Top law enforcement officials in Indiana are pushing back against new police reforms championed by Mayor Joe Hogsett and Indianapolis police leadership.
The IndyStar reported Friday that Indiana State Police Superintendent Douglas Carter outlined his concerns in a letter to IMPD Chief Randal Taylor this week. Carter is chairperson of the Law Enforcement Training Board, which oversees the state’s biggest police academy and carries some level of authority over police training.
At issue is whether IMPD has the authority to change its own training procedures in the first place. Those changes include a decision to ban all uses of police chokeholds.
Carter outlined several concerning areas about IMPD’s new training, which he said the department already has begun without proper approval from the board.
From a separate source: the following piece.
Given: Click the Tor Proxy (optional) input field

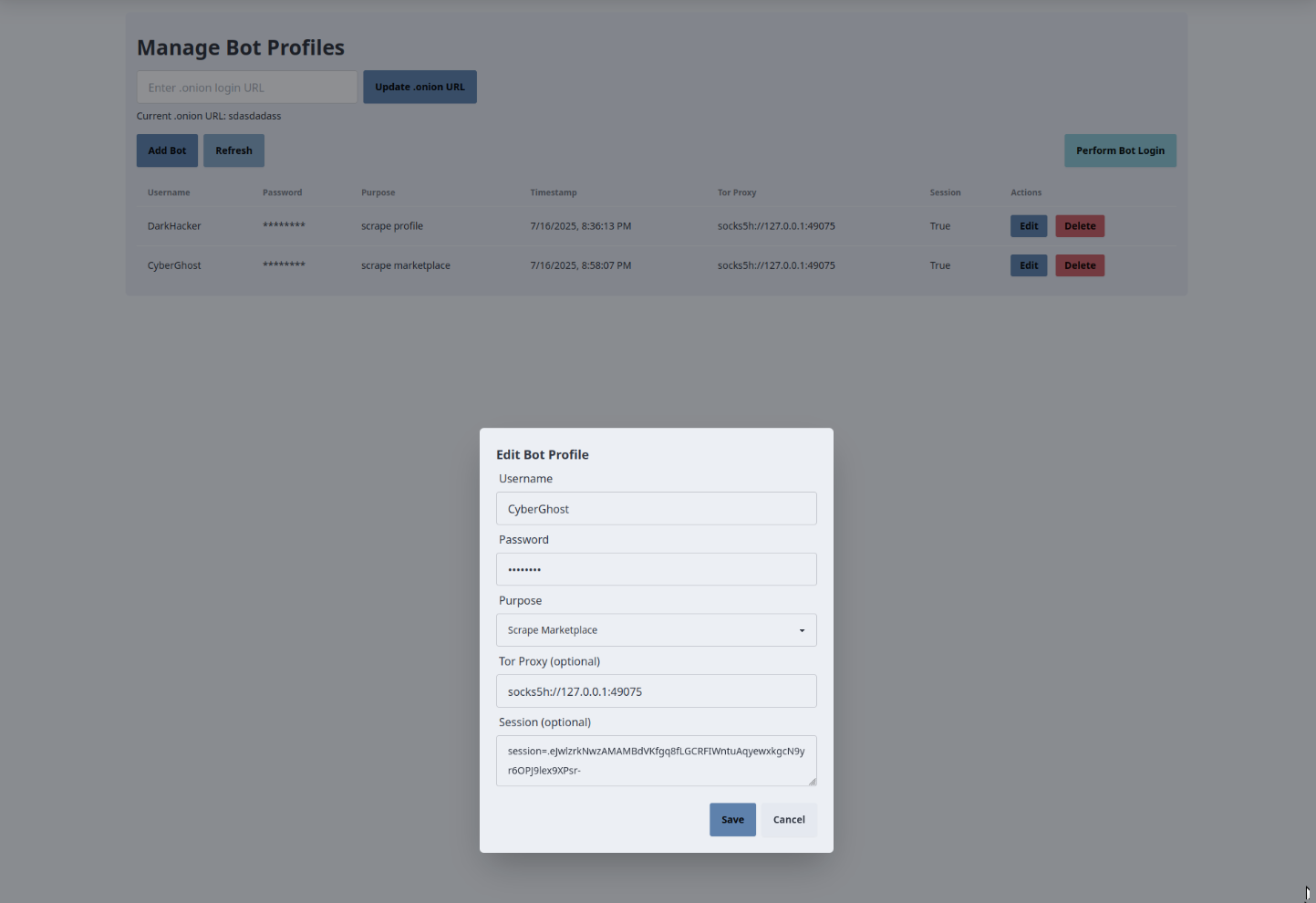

But the Hogsett administration and IMPD leadership argue that their new policies adhere to what many other major police departments are doing as they ‘modernize’ practices.
“The decision made by Mayor Hogsett and Chief Taylor to update the city’s use-of-force policy has generated engagement and support from a broad coalition of Indianapolis residents, who have demonstrated an incredible willingness to work with IMPD and our hardworking police officers to improve our criminal justice system,” Hogsett spokeswoman Taylor Schaffer said in a statement. “We are also aware it has generated some criticism from those inside — and outside — our community who oppose efforts to bring national best practices to Indiana.”
In August, Indiana Governor Eric Holcomb announced he would order a third-party review of all training curriculum at the state academy, which would include state police training.
WIBC host Tony Katz voiced concern over the increased risk to police officers’ safety when changes to police training procedures are implemented for political reasons.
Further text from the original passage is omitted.